-- start EXCERPTED PASSAGE --
TextNow is looking for a motivated Site Reliability Engineer to own infrastructure, monitoring, logging, ci/cd, reliability and everything in between. The role is about impact at scale, shaping how TextNow builds and operates its systems in an AI-first environment.
Requirements
- Ensure System Reliability: Design, build, and maintain scalable, resilient, and highly available systems to support TextNow’s infrastructure and services.
- Automation & Infrastructure as Code: Develop and maintain automation using Terraform, Ansible, and other tools to enable efficient deployment, scaling, and operations of cloud-based systems (AWS preferred).
- Incident Response & On-Call Support: Participate in an on-call rotation, troubleshoot issues, and drive incident resolution to minimize downtime and improve system performance.
- Performance Monitoring & Optimization: Implement and improve observability tools, logging, and monitoring solutions to identify and mitigate potential system issues proactively.
- Collaboration & Cross-Team Engagement: Work closely with software engineers, DevOps, and product teams to align technical efforts with business objectives and improve system reliability from development to production.
- Continuous Improvement: Identify areas for improvement in architecture, automation, and operational practices. Contribute to the design and implementation of new SRE best practices.
Benefits
- Free phone service
- Strong work life blend
- Flexible work arrangements (work-from-home, remote, or access to one of our office spaces)
- Employee stock options
- Unlimited vacation
- 12 paid holidays per year
- Competitive pay
- Health, dental, and vision benefits
- Short-term & long-term disability
- $750 annual wellness benefit or healthcare spending account
- RRSP matching (Canada) | 401(K) (USA)
- Parental leave for eligible employees
- Learning & Development opportunities
-- end EXCERPTED PASSAGE --
-- start RECORDED DATA --
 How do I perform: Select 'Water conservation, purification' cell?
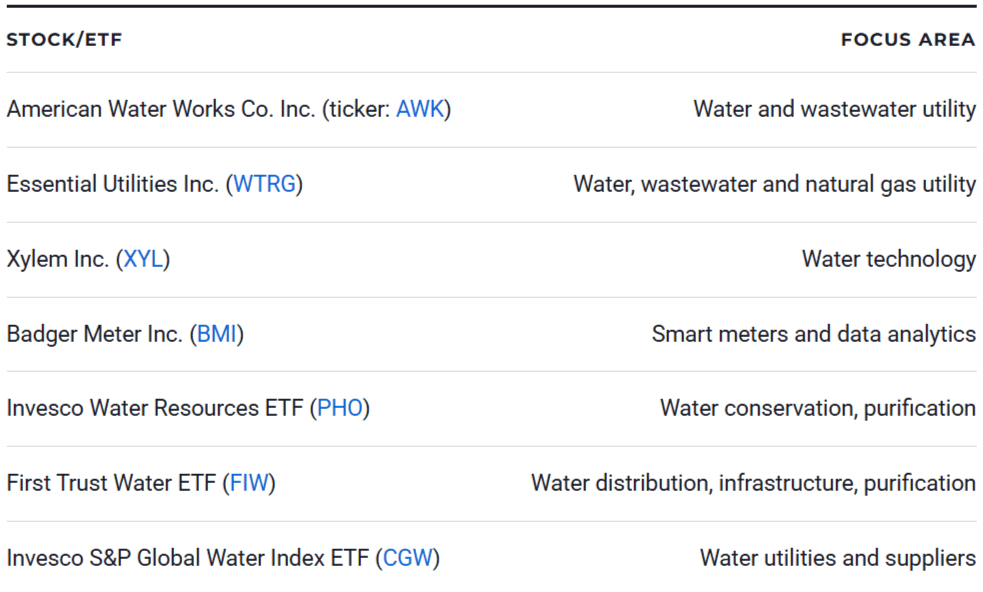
-- end RECORDED DATA --
REQUIRED WORK: Translate this sentence from the job posting into Spanish: "The role is about impact at scale, shaping how TextNow builds and operates its systems in an AI-first environment."

EXERCISE RESULT: El puesto trata sobre el impacto a gran escala, dando forma a cómo TextNow construye y opera sus sistemas en un entorno que prioriza la IA.